Previous studies suggest that only two of multiple introductions of H. axyridis from Asia into North America were successful (Lombaert et al., 2010). The limited number of introduced individuals are likely infected with only a subset of all possible microorganisms from the native range source population (Blackburn and Ewen, 2017). In addition, in coping with environmental disturbances in exotic regions some microorganisms may be lost due to broken life cycles (MacLeod et al., 2010). Yet, the loss of some species of microbial symbionts can have ecological and evolutionary consequences for the host species during the invasion (Amsellem et al., 2017). Taking these processes into consideration, we hypothesized that the microbiota of H. axyridis in the non-native range may have a lower diversity than those in the native range.
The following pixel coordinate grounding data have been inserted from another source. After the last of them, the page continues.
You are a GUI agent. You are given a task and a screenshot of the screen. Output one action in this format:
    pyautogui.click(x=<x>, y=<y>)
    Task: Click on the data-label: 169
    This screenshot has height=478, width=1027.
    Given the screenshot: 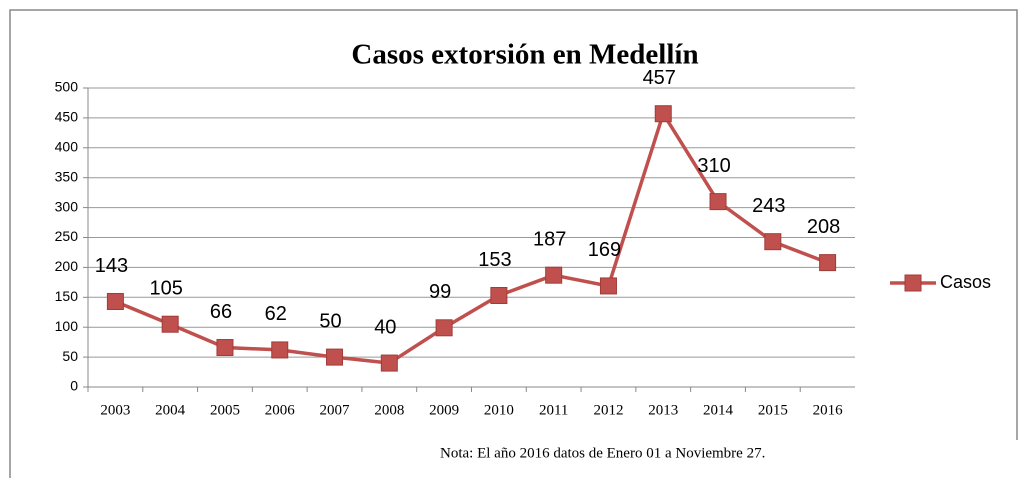 What is the action you would take?
    pyautogui.click(x=604, y=250)
    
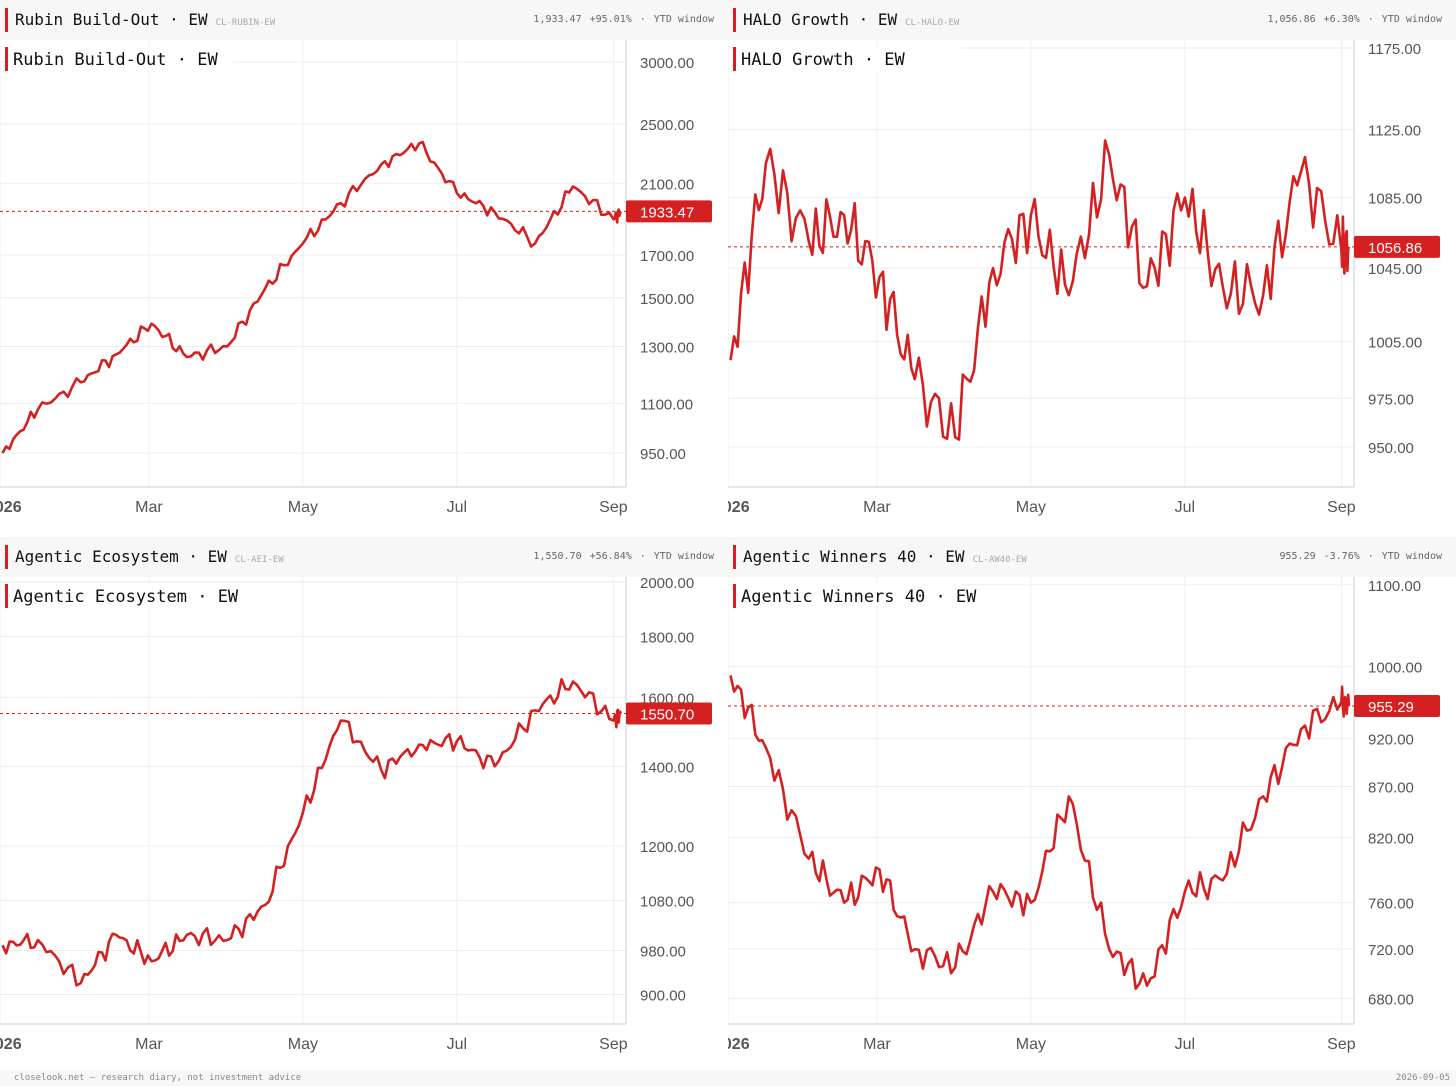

It is generally held that the composition of microbiota is not a stand-still but can vary with novel environments their hosts invaded (Richardson et al., 2000; Kloch et al., 2015). For invasive species, their expanding ranges create new opportunities for horizontal acquisition of new symbionts from native species (Amsellem et asl., 2017). A study found that local habitat affects the gut microbiota of H. axyridis (Tiede et al., 2017). So, we hypothesized that the microbiota of H. axyridis in non-native regions may be restructured in composition and thus not similar with that in native regions. To test these two hypotheses, we compared microbial community in H. axyridis collected from 11 geographical areas covering wide climatic zones across mainland China and 7 across the United States of America. We compare diversity and composition of the microbiota inhabiting H. axyridis between its native and non-native ranges.